教室にて(千)
中田涼子の怒りは、今まさに沸点を突破した。
「あなたねぇ!!」
怒りの対象は同級生の男子。放課後の教室、二人はクラス委員の仕事を行っていたわけだが、坂之上晶の無駄話は彼女を激昂させるのに十分なものだった。
「いいがげんにっ! してよねっ!!」
二人を除けば誰もいない教室。涼子の怒声は驚くほどよく響いた。
「え? え??」
晶はどうして彼女がそんなにも怒っているのか、どうして自分がこんなにも怒られているのか、状況が把握できていないという顔をした。
「何のこと、かな…… ただおしゃべりしてただけだけど……」
少しおびえるように、彼女にひるむように口ごもりながら言う。その、自分だけが勝手に怒っている、という風に思わせる行動は燃えさかる火に油を注いだ。
「ただのおしゃべり!? ただの、ですって……」
その言葉の何が気に入らなかったのか、彼女はますます険しい顔をしてにらみつける。
「好きな人いるの? とかっ!! デートしたことある? とかがっ!! ただのおしゃべりですって!?」
机をバンとたたきつけてその感情を音に変換する涼子。彼の繰り返される色濃いごとに関する問いかけが彼女を激怒させたことが今明らかとなった。

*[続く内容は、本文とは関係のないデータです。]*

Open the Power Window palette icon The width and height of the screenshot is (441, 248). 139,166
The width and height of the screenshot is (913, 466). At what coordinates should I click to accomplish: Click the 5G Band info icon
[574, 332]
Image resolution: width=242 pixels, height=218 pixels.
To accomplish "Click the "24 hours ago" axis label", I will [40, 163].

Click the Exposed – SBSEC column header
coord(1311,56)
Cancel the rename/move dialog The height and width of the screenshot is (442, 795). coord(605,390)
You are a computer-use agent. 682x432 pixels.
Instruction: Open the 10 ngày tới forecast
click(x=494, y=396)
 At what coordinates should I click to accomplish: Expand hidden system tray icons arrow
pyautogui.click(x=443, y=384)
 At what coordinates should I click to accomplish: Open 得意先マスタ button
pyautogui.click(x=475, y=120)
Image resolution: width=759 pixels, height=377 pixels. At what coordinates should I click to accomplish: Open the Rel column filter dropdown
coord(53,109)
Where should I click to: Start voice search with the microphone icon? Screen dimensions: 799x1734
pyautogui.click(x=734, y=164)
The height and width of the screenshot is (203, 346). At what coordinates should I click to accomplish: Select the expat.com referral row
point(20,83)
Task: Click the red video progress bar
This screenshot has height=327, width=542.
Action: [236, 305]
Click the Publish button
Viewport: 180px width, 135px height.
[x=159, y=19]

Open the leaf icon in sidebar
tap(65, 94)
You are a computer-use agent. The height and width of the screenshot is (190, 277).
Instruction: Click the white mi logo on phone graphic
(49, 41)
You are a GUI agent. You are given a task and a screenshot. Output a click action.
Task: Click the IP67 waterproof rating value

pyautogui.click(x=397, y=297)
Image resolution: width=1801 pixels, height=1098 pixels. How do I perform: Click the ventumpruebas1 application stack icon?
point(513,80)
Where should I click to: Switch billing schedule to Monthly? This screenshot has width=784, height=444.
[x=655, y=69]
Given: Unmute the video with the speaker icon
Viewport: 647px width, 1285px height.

「そう言うことをズケズケと聞くのってね!! セ・ク・ハ・ラ・って言うのよ! 犯罪なんだからっ! 訴えることだってできるんだからっ!!」
中学二年生ならまず使わないような言葉を連発する涼子。そのリアルな言葉に晶はますますおびえる。
「えっ! そっそんな…… ちょっと楽しいおしゃべりしようと思っただけなのに……」
どんどん進んでいく不穏な展開にあわてて言い訳をする。そんな弱弱しい態度が涼子は気に入らなかった。
「楽しいですって!? なるほど楽しいのね、そんな風に人のプライベートなことを根掘り葉掘り聞いて、楽しいのね。相手のことなんて考えないで、人の中に入り込もうとするスリルが楽しいのかしら? それとも。アタシみたいな女の子をそういう言葉で動揺させるのが楽しいのかしら!?」
「いや、別にそういうわけじゃ……」
「そういうわけでしょう! 人のことをからかって!! 後でどうせ友達にこういうんでしょうよ。『中田って、絶対まだ一回もキスしたことないぜ! 聞いたら何も答えなかったんだから』とかっ!」
キスをしたことがあるかという問いかけは、そんな踏み込んだ質問はさすがに晶もしていなかったが、今の涼子は勝手に現実を捻じ曲げてしまうほどに興奮していた。
「そんなことっ!!」
晶の大声に、彼にしては珍しい怒声に、今度は涼子がひるんだ。教室は誰もいないように鈴鹿になった。晶の呼吸の音だけがよく聞こえた。
「そんなこと、するわけないじゃないか。失礼なことを聞いたんだったら謝るけど、そんなことをするわけがないだろ……」
別段大きな声を出しているわけでもないのに、晶のその言葉は涼子の胸に響いた。血が上っていた頭が少しずつ冷えてきて、予想外に大きな声を出すことの出来る少年をそっと一度だけ上目遣いで見た。